Another friend gave me info on how brick ovens were made in Argentina using clay bricks and for mortar they use a mix of clay sand and horse manure. You might wonder about the horse manure but it works well I'm told and the inside of a brick oven you place the bricks edge to edge so it is unlikely that it will fall into your food. Lacking the clay I opted for a mix of sand, fire clay, Lime and Portland cement. The mortar was my largest cost.

This is the base for the wood fired brick oven. Someone asked for the plans, that string tied to the nail is it. This will be a dome when done, all you really need is the string for measurements. I made the dome 17" radius or 34" in diameter.

I started with the door and arch, the door is 18" wide and 11 1/2" high, most likely a little high. It is set into the 34" dia. circle so that the dome brick will hit the arch. The concrete platform I poured on top of the rebuilt fire pit. concrete block is not the greatest for a fire pit, the last one only lasted 34 years. This one will hopefully last 3 or 4 years till we build the cabin. I'm hoping that I can lift the pad to a new location, if not I get to build a new oven.

The bottom course of bricks are on edge,this is because there will be a stone base for the fire and cooking. I will add this when I get it later.

This shows the chimney is added I made it the same width as a brick to make life easier. Note bricks are not fire brick but cheap clay bricks, my potter friends tell me they will work. In any case this is an experimental oven as it stands on the site of our future cabin. If we get a couple years out of it I will be happy and I most likely will want to build something more elaborate when I build permanently.

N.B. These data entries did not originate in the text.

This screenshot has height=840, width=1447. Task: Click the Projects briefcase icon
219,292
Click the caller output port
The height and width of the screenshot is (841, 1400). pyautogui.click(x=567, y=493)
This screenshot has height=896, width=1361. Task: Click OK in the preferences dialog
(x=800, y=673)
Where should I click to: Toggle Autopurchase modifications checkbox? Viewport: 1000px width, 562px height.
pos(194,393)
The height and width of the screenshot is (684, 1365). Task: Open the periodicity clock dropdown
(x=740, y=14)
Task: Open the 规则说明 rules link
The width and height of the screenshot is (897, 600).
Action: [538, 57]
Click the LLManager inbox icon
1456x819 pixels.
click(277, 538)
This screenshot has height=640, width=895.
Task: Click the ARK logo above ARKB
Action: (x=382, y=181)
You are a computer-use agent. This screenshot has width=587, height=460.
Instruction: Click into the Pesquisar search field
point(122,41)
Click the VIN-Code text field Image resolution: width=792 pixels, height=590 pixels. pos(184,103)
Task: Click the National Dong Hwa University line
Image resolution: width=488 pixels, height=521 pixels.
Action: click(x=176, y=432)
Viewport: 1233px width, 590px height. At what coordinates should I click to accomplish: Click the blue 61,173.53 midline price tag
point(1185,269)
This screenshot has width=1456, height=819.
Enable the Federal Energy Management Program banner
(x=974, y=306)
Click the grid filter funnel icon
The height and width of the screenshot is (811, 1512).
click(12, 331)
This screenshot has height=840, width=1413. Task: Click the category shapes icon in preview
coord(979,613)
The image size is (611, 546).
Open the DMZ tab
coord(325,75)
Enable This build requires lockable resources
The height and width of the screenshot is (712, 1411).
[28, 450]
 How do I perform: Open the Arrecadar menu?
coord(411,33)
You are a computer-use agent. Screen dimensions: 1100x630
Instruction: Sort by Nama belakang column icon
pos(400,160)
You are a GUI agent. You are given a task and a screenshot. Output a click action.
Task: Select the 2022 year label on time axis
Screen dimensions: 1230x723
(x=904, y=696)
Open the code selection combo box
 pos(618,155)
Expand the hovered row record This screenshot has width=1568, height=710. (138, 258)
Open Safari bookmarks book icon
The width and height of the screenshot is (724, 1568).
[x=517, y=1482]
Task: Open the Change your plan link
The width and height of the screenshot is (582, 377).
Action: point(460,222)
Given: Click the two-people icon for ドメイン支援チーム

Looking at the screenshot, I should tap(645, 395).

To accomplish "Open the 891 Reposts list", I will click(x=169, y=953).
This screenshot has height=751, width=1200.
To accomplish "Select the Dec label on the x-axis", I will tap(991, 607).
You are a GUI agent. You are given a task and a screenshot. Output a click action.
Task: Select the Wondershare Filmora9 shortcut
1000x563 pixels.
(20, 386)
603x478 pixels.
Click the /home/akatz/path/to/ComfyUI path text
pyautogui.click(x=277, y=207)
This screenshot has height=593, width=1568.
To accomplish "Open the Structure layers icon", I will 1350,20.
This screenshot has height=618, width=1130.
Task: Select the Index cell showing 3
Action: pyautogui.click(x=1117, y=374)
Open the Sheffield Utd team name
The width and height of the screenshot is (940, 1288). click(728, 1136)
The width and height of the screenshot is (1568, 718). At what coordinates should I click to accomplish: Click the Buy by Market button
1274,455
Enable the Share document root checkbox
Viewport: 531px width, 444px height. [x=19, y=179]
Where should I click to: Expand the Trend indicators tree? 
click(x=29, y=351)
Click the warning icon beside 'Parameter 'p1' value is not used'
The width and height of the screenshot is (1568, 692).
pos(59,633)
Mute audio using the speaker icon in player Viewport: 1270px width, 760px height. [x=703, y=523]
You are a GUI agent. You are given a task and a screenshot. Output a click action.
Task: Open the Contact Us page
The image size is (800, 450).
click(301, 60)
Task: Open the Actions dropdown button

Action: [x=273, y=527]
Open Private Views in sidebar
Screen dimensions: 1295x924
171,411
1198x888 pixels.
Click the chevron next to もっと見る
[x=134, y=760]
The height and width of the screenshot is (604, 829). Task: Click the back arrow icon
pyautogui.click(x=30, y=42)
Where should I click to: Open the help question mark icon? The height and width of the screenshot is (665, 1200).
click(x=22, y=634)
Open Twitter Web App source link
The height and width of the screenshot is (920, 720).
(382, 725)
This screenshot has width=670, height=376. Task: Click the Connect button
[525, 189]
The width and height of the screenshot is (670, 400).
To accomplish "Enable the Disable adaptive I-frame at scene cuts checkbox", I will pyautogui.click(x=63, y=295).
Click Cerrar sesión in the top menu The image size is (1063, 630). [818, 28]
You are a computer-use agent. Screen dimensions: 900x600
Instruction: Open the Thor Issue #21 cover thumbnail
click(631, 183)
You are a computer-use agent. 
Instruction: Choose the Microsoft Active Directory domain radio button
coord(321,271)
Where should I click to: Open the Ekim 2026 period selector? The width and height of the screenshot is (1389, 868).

It looks better on the inside

This is the chimney and damper, next time I would make it a bit longer, but it works well

Just a rough coat of mud I will add some fiberglass strand to the finish coat.

I've fired the oven three times now, this shows a coating of sand, fire clay, lime and Portland cement, with fiberglass strand in in for reinforcing. I want to try cooking pizzas so this is a test.

675 F should be warm enough.

Lots of ash, I need a supply of hardwood. Most ovens use fire brick and that is what is on the bottom I added granite tile, and think I might be able to get some thick granite for the floor. As it was I paid $5.00 for 10 square feet of tile so this will be no loss.

This is the important stuff, I made the pizza peel on the lower left from scrap hardwood and shaped it with tools in my metal working area.

Scraping out the ash. It still looks like a construction site, but we want to give it a try.

The tile has a few cracks but it looks good.

First pizza cooked/burnt in 60 seconds, I didn't say I knew how to cook. 675 is too hot

Pam's pizza

oops still too hot, Pam says I can burn things to perfection.

Pam's Caramel pizza

Caramel Pizza cooking

Perfection! and 525F is a great temperature. Looking forward to the next attempt and we need to practice our pizza crust skills

We finished the insulating coat, sometime this week I will parge it, to make it water proof. This oven is an exercise in how to make a cheap wood fired oven, I would say anyone can make one like this with about $500.00 in materials, and bit of hunting would take it down to $250.00 metal working skills would be required for the door. I was able to make this for a bit less but people gave me materials


  1. This is great Daryl. Now I want to build one too. The regular bricks will work just fine. The whole thing looks cool and food cooked in a wood oven always tastes good. If you wad up a piece of newspaper and throw it in the hot oven, it should brown in one minute without burning,then the oven is ready to bake in. Galen

    1. Thanks Galen, It was Pam's Birthday today and we baked 8 pizza's, Kids thought was heaven, we even baked one to go. I'm not a cook but even I can make a fantastic pizza in that oven. Playing with crust recipes and have found one that works and want to try more. I do need a supply of hardwood, the closest I can buy is 1 1/2 hours away.

  2. You can really taste the difference between a wood fired oven from the conventional one. It looks fun and feels authentic to use this, especially when you’re going to cook pizza, bread, etc. But, building one is very time consuming and you need to really watch closely what you are cooking because it doesn't sustain the same temperature for the duration.